ABCC2 is mainly expressed in significant physiological barriers such as the canalicular membrane in liver cells. It contains multiple binding sites and shows complex transport kinetics [134]. ABCC2 variants have been found to have a role in the susceptibility to and progression of NAFLD [135]. In patients with NASH, the expression of multiple efflux transporters was elevated, and cellular localization of ABCC2 is altered, which affects the elimination of drugs. According to our data, ABCC2, with a gda score of 0.32, has a relationship with NAFLD, and its presence in the liver was second only to GSTA1. An in-vitro study on hepatocellular carcinoma cell lines showed that ABCC2 has a critical role in hypoxia-induced resistance by curcumin [136]. More recent research revealed that curcumin could improve drug resistance, reversing the increased drug resistance of T24 cells treated with gemcitabine [137]. Curcumin may exert its effect by modulating the expression of ABCC2 [138]. However, as we show in Table 1, its STITCH score showed a low connection compared with most of the protein obtained (high confidence: 0.727).

Aryl hydrocarbon receptor (AHR) is a ligand-activated transcription factor with multifunctional activity and may benefit or adversely affect NAFLD [139]. Activation of AHR might positively improve NAFLD and may also have an anti-inflammatory effect in the disease [140]. AHR is highly expressed in the liver (4.40) and, with a gda score of 0.33 is highly associated with NAFLD. As a chemopreventative agent in cancer, curcumin has been shown to decrease AHR levels [141]. Curcumin has been shown to repress 3-methylcholanthrene binding (an AHR agonist) to the receptor; curcumin can bind to the AHR as a ligand and inhibit its transformation via phosphorylation, possibly acting through PKC [142]. However, several contradictory reports indicate that curcumin might decrease or increase AHR. Our data showed that curcumin was less associated with AHR than other targets with a STITCH score of 0.700 (Table 1).
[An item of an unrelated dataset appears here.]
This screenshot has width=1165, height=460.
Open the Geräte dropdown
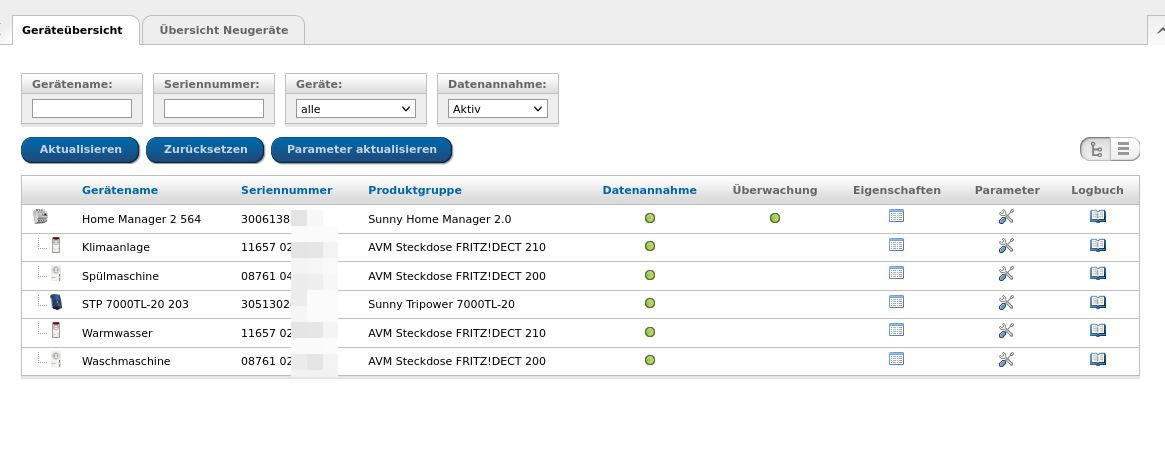[356, 109]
Protein kinase c delta (PRKCD) is a member of the lipid-activated PKC family, which can be activated with DAG but not Ca2+ [143]. PRKCD has been reported to have a role in the progression of NAFLD [144]. PRKCD modulates SERCA (Sarco/endoplasmic reticulum calcium ATPase) activity in the human liver cell line (LO-2) induced with palmitic acid, an in-vitro model for steatosis [143]. SERCA is an important component in Ca2+ homeostasis [145]. Triglyceride (TG) accumulation was associated with dysregulation of PKCD and ER stress [143]. Deletion of PLDD has been shown to cause a reduction in lipogenesis by inducing important transcription factors in the liver in a HFD mouse model [146,147]. Deletion of PRKCD caused a decrease in TG accumulation and lipid droplet accumulation [143]. Various studies indicate that curcumin can stimulate PKCD phosphorylation, subsequently inducing downstream signaling pathways [148,149,150]. In our analysis, PRKCD was 1 of the 14 obtained protein targets (gda score: 0.31) with low association (STITCH score: 0.7) with curcumin in comparison with the other targets.

5. Conclusions

In summary, we surveyed the important NAFLD genes and their potential in targeting curcumin, together with their biological pathways. In this study, we identified 14 genes in NAFLD that are likely to be the target of curcumin and observed that curcumin induces or inhibits them. According to our results, this activity of curcumin was in line with improving NAFLD based on literature. We believe that the ongoing clinical trials investigating the effect of curcumin on fatty liver could yield positive results in the future, enhancing the therapeutic status of curcumin in this metabolic disorder.